Proper stretching before starting a round of golf or a practice session is key to reduce injury. Appropriate footwear on the golf course can reduce the chance of Plantar Fasciitis. Some golf shoes lack the support in the sole which can cause foot pain while walking. Adding in an arch support insole to your golf shoes can help provide heel support and reduce foot strain.
Another common ailment for golfers is knee pain. As a golfer swings their weight shifts and the leading knee bares most of the body’s weight at the end of their swing. Walking the golf course after a long period of time can ware on your knee as well. Pre-existing knee injuries can be further irritated by golf. Proper form is key to ensure you’re not doing more harm to your knee.
Gel insoles, along with relieving foot pain, are also great in reducing knee pain. Rest and ice compression are reoccurring remedies as they do help to alleviate many of these golf related injuries. A variety of knee braces are available to help provide knee support during your next round. Make sure you’re practicing proper hip rotation and weight shift in your downswing. To ensure you’re using proper technique make sure to consult a local golf professional. Be sure to stretch your leg muscles thoroughly of your hamstrings, calves, thighs and core muscles before a round.
Shoulder Pain – Rotator Cuff
Golfers experience shoulder pain due to damage to the Rotator Cuff muscles. The muscles of the Rotator Cuff are smaller muscles situated around the joint of the shoulder. Injury to the Rotator Cuff can be the result of inflammation due to repeated stress from swinging the golf club. Faults in your swing can create undue stress on the shoulder and create irritation.

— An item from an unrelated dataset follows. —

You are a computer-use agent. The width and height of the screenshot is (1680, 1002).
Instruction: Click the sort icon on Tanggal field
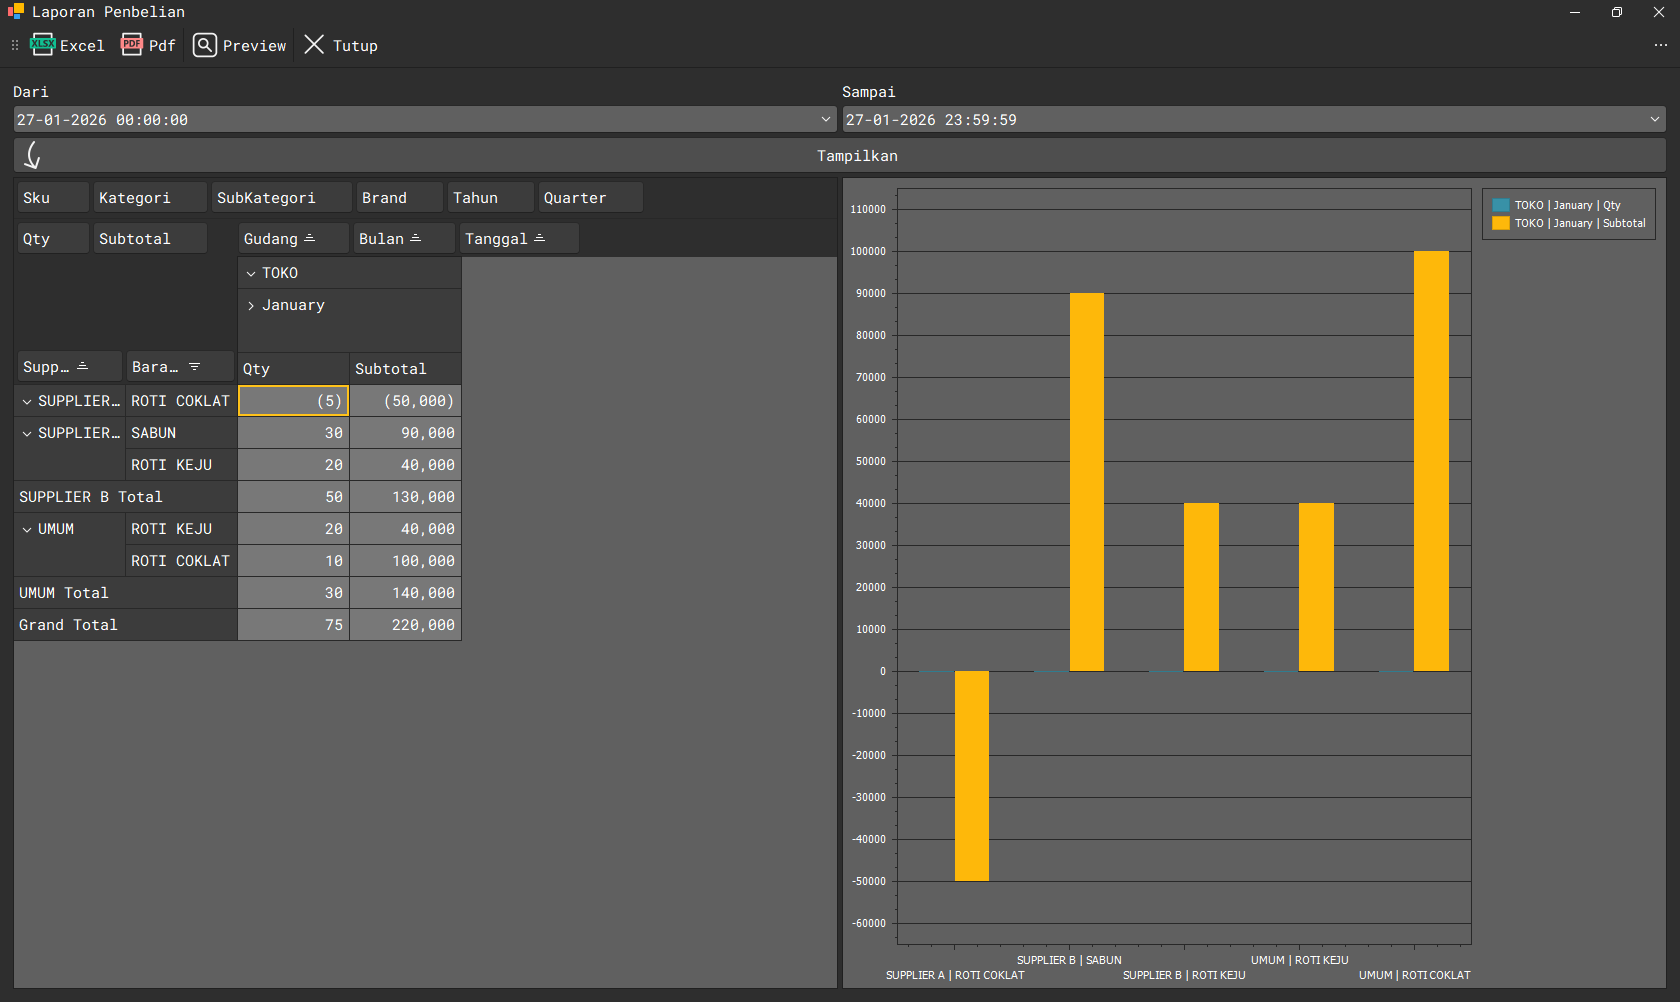[x=540, y=239]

Proper stretching to increase flexibility in the shoulder muscles can help prevent shoulder pain. Strength and endurance exercises are essential as well to maintain a healthy shoulder. As with other golf related pains, an incorrect swing can cause strain on the shoulder so be sure to get your swing checked by a professional if you’re experiencing shoulder pains. The RICE method, Rest Ice Compression and Elevation, is recommended for treatment to reduce shoulder pain.

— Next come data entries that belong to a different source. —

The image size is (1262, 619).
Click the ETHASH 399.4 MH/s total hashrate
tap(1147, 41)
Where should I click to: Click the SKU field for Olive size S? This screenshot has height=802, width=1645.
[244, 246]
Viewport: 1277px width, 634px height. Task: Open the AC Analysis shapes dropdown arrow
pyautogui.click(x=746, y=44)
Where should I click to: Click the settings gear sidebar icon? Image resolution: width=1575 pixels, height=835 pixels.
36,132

Golfers tend to experience injury in their wrists, and more frequently in their leading wrist. The repetitive motion of swinging, especially the cocking of the wrist motion, causes strain on the joints and tendons. Poorly hit shots where you hit into the ground before the ball at impact can cause wrist damage. The tendons of the wrists can get strained and after repetitive wear and tear can lead to tendinitis.

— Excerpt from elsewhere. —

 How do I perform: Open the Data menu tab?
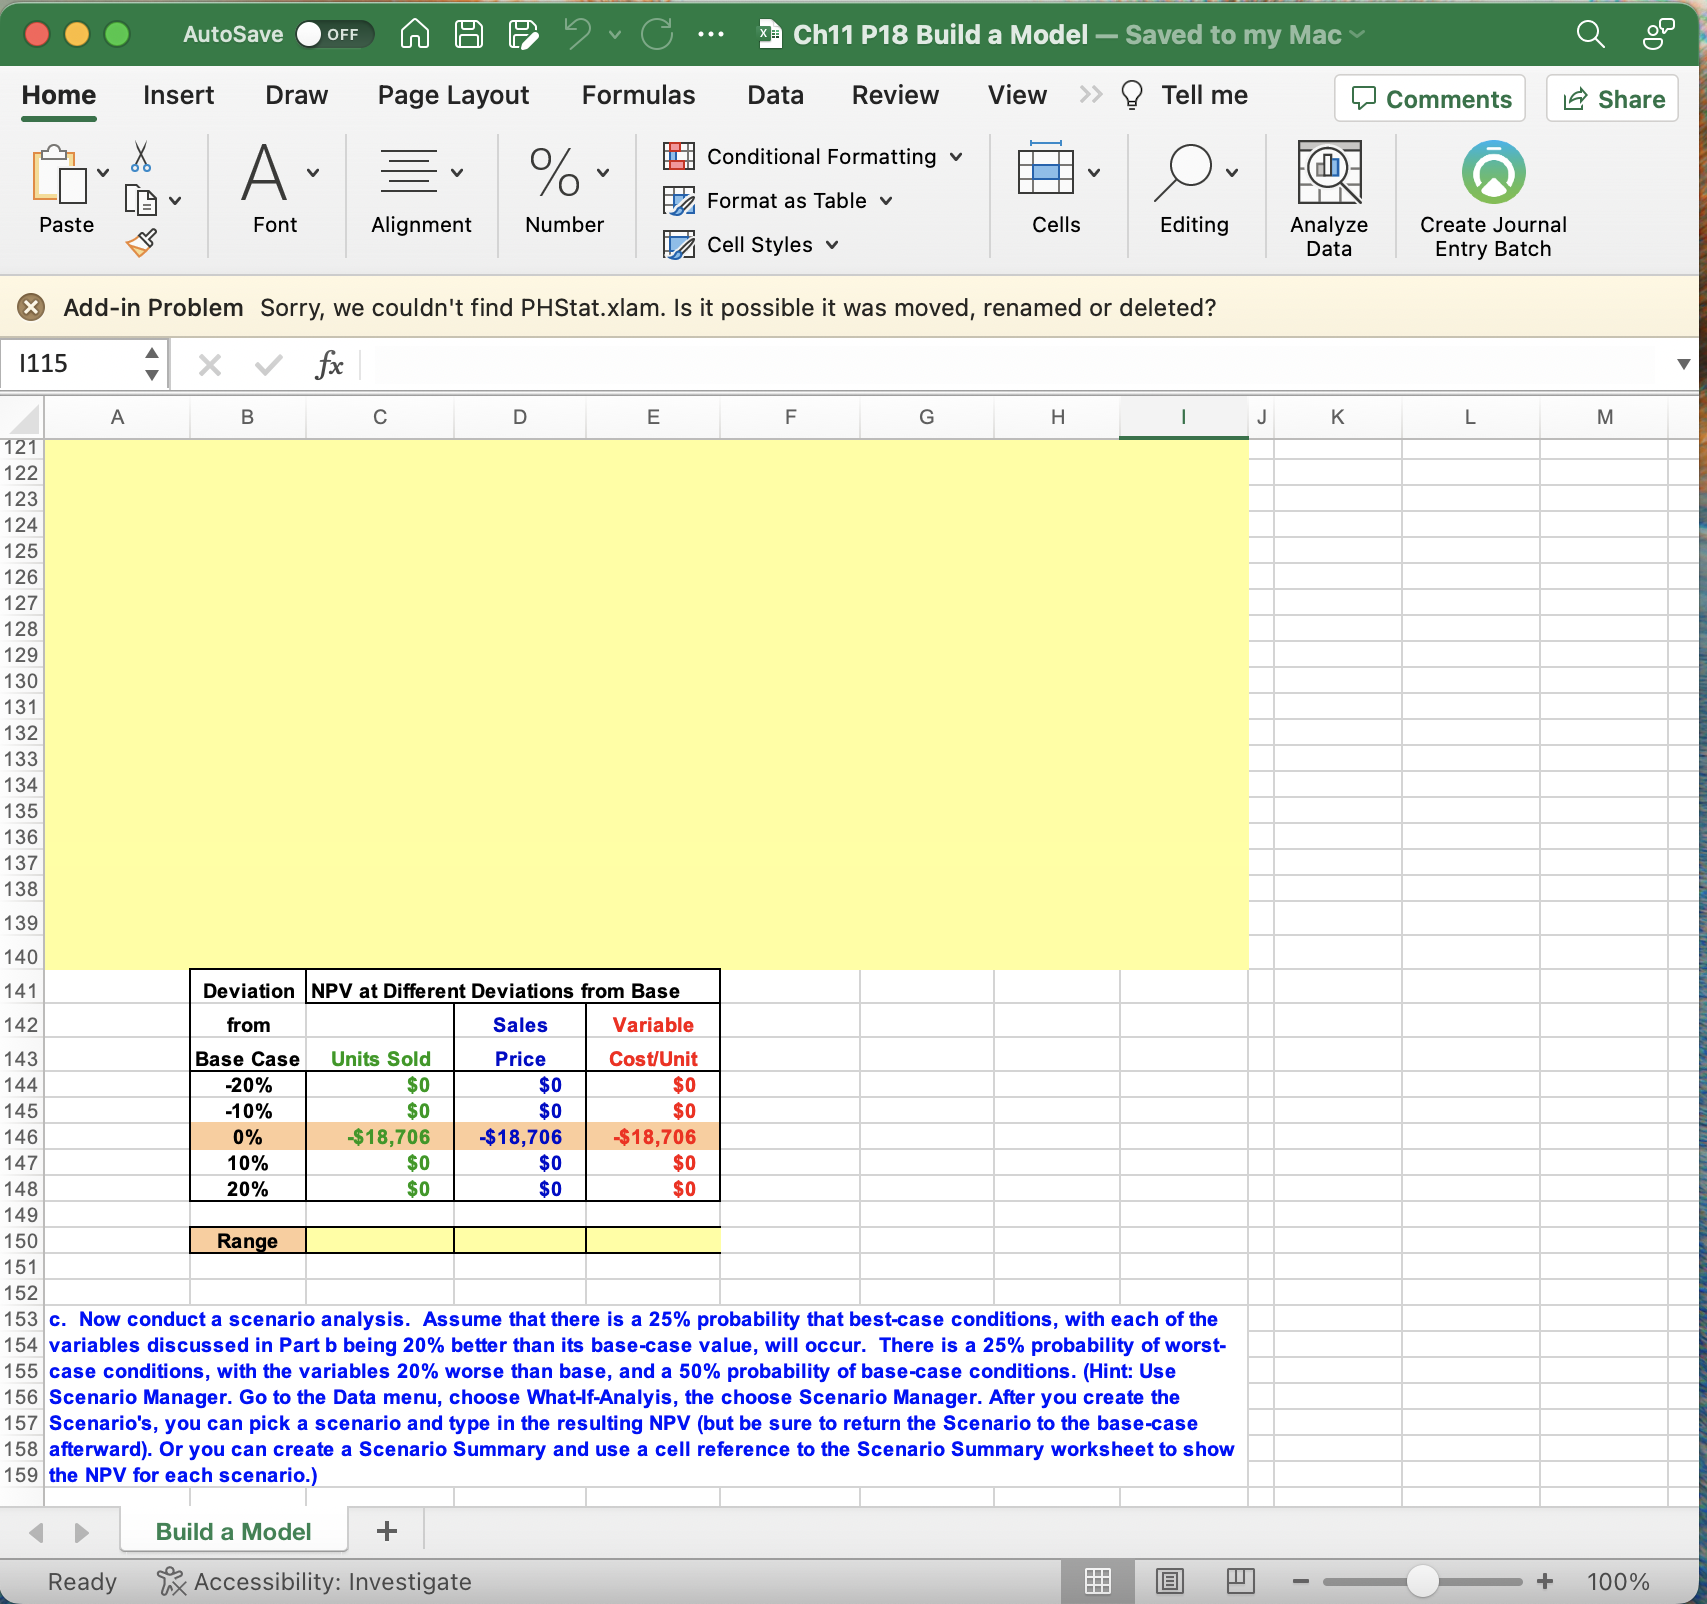click(775, 95)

Strength and conditioning training is again key to helping prevent injury. Proper form again plays a vital role, if you’re cocking your wrist too much then you may be creating undue stress. You may want to look into getting yourself a wrist brace if the issue seems to be prolonged. You might also need to rest your wrist by taking a break from golf for a week or so to let yourself heal. Rest and ice are good treatments for aching tendons.
As you may have gathered swinging the club properly combined with a good pre-golf stretching routine can help prevent many of the above mentioned injuries. If you so happen to incur one of these injuries the go to method for most is rest. It is advised that if you experience any of these injuries for an extended period of time to consult a physician. Be safe out there on the golf course.